Please write out, exactly as given, every line of the entries below up to and including the line with "You are a computer-use agent. The width".

Collected data entries
>>>>
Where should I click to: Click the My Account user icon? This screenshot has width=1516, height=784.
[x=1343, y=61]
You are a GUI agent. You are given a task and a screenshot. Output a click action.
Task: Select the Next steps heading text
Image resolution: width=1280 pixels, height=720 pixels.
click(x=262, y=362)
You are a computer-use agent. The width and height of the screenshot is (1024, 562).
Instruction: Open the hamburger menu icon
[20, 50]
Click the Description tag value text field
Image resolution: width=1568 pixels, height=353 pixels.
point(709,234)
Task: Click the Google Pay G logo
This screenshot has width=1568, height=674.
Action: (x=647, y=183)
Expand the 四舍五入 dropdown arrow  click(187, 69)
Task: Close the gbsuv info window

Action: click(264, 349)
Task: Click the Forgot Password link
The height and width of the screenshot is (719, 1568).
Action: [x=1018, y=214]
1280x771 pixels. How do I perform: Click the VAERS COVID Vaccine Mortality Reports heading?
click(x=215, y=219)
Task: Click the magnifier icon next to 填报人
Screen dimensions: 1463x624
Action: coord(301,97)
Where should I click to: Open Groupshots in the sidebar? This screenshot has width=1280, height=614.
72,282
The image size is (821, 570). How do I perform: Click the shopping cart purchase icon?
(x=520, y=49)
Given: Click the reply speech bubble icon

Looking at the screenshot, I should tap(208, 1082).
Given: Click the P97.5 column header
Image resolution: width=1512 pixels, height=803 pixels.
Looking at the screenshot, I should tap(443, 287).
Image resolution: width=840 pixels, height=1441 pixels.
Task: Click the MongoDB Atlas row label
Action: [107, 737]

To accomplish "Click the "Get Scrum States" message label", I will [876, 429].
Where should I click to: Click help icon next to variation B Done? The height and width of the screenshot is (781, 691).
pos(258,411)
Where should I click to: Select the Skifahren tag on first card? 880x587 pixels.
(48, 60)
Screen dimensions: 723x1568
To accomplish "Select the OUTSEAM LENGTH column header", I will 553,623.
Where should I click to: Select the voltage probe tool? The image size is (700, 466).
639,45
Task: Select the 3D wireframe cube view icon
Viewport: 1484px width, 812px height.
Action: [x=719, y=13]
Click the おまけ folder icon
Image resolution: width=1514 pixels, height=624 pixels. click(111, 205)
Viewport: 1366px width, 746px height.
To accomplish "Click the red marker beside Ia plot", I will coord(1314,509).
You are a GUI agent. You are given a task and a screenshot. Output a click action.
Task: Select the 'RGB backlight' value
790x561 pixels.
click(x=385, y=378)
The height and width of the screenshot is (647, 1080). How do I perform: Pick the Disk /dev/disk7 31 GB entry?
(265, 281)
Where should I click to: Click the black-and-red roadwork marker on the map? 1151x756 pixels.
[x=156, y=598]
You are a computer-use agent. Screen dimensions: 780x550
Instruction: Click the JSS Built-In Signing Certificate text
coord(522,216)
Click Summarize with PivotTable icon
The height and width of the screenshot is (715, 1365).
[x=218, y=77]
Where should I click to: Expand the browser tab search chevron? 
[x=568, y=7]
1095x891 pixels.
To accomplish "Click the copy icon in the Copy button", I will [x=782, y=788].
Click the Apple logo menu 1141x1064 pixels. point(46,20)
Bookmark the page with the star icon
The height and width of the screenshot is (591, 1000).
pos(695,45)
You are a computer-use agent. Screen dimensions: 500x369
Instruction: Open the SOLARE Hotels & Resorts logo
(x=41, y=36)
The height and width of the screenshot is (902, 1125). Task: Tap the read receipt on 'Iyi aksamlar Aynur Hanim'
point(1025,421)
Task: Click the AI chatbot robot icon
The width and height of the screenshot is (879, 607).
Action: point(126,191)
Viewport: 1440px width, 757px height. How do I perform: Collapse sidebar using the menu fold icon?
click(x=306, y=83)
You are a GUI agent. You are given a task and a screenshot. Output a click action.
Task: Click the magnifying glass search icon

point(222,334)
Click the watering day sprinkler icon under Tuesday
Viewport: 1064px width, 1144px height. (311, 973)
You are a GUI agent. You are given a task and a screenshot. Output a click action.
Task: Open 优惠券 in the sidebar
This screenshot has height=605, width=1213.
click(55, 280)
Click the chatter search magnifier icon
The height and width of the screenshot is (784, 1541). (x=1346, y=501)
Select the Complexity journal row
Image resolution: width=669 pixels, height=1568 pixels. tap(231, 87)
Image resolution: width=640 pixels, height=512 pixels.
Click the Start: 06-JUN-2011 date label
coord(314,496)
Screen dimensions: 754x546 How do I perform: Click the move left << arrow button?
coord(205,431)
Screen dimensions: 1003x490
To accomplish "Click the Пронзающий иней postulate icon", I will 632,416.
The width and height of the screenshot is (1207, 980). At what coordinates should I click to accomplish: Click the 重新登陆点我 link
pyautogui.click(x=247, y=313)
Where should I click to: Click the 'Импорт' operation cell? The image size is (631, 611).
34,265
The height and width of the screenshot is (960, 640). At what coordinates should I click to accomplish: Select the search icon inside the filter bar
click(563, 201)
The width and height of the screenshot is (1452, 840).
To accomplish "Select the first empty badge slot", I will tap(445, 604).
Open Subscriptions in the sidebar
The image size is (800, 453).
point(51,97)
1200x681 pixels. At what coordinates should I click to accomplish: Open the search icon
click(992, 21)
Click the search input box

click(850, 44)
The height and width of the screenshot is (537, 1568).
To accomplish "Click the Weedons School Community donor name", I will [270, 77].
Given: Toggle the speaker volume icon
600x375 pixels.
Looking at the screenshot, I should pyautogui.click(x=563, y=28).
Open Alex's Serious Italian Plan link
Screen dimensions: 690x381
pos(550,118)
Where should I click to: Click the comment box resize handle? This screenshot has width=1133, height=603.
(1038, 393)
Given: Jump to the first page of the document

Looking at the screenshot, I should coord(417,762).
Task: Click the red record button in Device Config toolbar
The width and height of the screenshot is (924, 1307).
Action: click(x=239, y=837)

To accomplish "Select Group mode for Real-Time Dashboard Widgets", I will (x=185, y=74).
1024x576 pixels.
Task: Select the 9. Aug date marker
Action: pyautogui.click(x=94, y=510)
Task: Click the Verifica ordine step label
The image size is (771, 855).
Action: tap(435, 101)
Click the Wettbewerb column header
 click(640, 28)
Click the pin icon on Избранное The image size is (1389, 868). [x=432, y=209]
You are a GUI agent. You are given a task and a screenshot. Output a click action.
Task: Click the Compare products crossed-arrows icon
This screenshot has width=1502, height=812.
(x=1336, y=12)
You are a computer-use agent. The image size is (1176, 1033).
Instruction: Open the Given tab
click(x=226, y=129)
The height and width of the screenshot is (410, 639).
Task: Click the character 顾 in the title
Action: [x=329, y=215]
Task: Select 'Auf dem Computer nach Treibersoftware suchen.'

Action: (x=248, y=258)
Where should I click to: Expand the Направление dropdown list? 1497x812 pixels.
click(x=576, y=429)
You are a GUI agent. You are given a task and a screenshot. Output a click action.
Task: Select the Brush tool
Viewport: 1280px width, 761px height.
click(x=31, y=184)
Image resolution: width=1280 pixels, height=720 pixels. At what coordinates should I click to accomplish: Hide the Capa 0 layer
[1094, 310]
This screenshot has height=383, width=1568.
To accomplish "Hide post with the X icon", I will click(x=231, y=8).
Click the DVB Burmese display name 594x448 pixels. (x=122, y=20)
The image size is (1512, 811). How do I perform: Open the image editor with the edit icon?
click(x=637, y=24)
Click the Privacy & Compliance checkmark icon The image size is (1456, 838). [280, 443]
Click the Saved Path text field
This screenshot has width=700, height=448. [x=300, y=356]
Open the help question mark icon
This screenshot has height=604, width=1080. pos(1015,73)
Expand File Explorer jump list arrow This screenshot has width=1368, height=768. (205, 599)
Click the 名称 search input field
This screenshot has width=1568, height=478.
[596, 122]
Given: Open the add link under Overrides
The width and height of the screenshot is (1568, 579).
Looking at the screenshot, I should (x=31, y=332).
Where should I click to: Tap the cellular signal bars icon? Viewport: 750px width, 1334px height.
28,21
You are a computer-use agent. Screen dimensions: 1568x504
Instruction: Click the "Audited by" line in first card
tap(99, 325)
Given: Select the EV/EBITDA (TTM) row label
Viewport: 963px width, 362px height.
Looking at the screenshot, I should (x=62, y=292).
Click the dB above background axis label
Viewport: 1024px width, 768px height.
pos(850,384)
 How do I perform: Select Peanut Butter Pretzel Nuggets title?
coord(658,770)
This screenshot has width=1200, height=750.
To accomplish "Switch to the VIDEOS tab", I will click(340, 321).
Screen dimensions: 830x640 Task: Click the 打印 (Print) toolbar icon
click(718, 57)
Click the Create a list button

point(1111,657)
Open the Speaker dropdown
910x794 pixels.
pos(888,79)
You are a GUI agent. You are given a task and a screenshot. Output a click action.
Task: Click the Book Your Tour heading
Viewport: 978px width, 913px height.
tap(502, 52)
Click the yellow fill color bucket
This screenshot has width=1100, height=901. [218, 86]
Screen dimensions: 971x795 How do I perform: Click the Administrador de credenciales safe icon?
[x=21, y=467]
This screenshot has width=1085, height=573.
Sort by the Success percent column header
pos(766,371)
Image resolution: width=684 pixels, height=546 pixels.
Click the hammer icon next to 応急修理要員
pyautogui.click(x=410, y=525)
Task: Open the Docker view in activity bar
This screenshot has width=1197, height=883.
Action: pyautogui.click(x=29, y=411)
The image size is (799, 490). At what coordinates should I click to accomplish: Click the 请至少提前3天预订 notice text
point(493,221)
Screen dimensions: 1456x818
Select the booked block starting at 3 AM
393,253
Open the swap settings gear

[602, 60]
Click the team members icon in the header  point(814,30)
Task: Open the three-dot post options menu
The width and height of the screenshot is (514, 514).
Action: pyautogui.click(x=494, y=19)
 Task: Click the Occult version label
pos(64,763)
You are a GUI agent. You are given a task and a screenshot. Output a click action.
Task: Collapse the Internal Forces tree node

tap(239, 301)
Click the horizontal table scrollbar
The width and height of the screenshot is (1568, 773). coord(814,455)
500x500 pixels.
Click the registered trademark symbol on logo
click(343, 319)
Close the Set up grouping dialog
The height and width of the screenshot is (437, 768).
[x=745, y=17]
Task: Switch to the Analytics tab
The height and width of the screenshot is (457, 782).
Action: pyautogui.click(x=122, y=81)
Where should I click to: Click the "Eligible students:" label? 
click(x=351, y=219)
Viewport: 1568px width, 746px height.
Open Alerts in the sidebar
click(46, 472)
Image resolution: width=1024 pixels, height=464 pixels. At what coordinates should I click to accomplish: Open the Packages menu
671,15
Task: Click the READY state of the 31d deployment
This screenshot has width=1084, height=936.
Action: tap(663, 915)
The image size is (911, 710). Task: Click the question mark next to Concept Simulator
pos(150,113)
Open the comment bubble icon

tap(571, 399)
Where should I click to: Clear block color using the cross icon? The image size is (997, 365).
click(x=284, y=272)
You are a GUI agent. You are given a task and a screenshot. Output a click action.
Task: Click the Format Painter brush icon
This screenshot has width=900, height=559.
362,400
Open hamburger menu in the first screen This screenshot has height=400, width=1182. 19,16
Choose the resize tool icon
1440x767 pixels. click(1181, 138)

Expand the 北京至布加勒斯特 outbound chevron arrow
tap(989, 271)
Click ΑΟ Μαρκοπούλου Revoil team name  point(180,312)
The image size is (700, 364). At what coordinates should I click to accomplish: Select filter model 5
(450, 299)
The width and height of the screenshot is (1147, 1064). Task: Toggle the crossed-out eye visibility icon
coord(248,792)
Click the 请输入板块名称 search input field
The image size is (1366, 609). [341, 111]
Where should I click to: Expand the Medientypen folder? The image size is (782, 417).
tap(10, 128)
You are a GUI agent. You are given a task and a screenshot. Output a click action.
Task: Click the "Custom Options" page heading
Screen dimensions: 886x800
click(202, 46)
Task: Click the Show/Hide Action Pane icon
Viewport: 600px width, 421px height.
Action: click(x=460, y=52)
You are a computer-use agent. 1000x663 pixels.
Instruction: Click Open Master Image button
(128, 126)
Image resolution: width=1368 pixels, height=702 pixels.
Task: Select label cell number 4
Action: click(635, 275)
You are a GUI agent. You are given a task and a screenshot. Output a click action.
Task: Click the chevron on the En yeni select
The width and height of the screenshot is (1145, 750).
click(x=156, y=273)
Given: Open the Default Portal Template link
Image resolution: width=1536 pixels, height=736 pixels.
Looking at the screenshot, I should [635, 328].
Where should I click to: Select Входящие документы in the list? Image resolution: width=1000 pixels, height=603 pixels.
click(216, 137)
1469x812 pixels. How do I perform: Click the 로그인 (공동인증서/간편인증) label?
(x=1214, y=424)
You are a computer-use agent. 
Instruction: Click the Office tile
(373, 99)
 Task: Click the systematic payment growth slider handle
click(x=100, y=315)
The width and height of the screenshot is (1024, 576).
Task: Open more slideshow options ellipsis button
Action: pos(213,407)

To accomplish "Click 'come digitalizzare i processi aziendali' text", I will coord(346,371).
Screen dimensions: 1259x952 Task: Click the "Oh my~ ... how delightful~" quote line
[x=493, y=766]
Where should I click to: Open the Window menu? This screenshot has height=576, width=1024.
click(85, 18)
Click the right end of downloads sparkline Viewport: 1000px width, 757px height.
<<<<
| Answer space |
Where should I click to: Click the My Account user icon? This screenshot has width=1516, height=784.
[x=1343, y=61]
You are a GUI agent. You are given a task and a screenshot. Output a click action.
Task: Select the Next steps heading text
Image resolution: width=1280 pixels, height=720 pixels.
click(x=262, y=362)
You are a computer-use agent. The width and height of the screenshot is (1024, 562).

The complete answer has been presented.